In its latest quarterly forecast, the Ernst & Young ITEM Club says that the increase in the personal allowance and the Government’s Funding for Lending will maintain the momentum of the recovery and will be further boosted in 2014 by the introduction of the Help to Buy Scheme.
The Ernst & Young ITEM Club is forecasting GDP growth of 0.6% this year, before increasing to 1.9% in 2014 and 2.5% in 2015.
“With export markets continuing to disappoint, the Chancellor has focussed his firepower on the home front. And the timing couldn’t have been better," Peter Spencer, chief economic advisor to the Ernst & Young ITEM Club, commented.
"Real incomes are already starting to recover, mortgages are becoming more readily available, and homes are more affordable as the house price to earnings ratio continues to fall.
“Although it’s not a long term strategy, stimulating the housing market and the high street will keep GDP growth positive. Unbalanced growth is better than no growth.”
According to the report, the increase in the personal income tax allowance will add 0.4% to disposable incomes over the next two years. Combined with strong employment levels, which have allowed income growth to overtake inflation, the Ernst & Young ITEM Club expects someone earning the national average salary of £23,000, to have an extra £280 in their pocket by the end of the year.

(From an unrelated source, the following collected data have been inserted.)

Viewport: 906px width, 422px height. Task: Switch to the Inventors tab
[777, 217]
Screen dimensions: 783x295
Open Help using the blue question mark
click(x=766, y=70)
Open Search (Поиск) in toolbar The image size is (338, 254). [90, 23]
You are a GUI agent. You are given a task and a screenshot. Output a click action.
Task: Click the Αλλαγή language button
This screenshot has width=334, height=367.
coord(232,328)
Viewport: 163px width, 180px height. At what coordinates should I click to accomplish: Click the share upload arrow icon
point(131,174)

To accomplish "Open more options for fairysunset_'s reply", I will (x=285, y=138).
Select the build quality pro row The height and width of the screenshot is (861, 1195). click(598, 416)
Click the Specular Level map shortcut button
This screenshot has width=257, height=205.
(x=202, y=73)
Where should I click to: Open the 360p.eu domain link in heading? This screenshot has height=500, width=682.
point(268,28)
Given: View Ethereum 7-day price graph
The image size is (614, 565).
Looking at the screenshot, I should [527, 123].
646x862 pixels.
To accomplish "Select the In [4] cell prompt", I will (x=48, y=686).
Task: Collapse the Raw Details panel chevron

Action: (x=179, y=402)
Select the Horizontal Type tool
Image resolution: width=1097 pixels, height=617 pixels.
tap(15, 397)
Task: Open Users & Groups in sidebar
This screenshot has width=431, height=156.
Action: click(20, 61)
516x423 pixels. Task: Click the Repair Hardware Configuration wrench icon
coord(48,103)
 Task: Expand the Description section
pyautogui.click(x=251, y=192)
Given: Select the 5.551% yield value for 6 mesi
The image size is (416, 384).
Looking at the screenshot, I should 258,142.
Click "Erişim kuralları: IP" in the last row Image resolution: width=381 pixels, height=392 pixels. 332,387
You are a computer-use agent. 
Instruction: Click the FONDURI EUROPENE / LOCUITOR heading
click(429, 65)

Peter Spencer says that the extra cash in our pockets will feed through to higher levels of spending on the high street.
“At last, there’s some good news for household finances. We should start to feel slightly better off this year, which will help to loosen the purse strings," he said.
"Consumer spending added 0.7 percentage points to GDP in 2012 and the Chancellor’s Budget will help ensure the tills continue to ring for some time yet.”
The Ernst & Young ITEM Club report expects consumer spending to increase by 1.2% this year and 1.9% in 2014. But the 2.2% growth predicted from 2014-16 is well down on the 3.7% a year it averaged in the decade prior to the financial crisis.
“Don’t expect a return to pre-crisis levels of spending”, warns Spencer. “Consumers have been burnt by the experience of the recession and are much more cautious with their finances. Households are likely to continue paying down debt rather than racking up huge credit card bills.”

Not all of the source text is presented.